Extracting a number following specific text in R - regex

I have a data frame which contains a column full of text. I need to capture the number (can potentially be any number of digits from most likely 1 to 4 digits in length) that follows a certain phrase, namely 'Floor Area' or 'floor area'. My data will look something like the following:
"A beautiful flat on the 3rd floor with floor area: 50 sqm and a lift"
"Newbuild flat.
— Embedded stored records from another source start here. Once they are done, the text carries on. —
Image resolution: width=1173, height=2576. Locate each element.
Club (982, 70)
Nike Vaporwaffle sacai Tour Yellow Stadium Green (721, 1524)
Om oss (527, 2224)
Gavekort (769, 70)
Floor Area: 30 sq.m"
"6 bed house with floor area 50 sqm, lot area 25 sqm"
If I try to extract just the number or if I look back from sqm I will sometimes get the lot area by mistake.If someone could help me with a lookahead regex or similar in stringr, I'd appreciate it. Regex is a weak point for me. Many thanks in advance.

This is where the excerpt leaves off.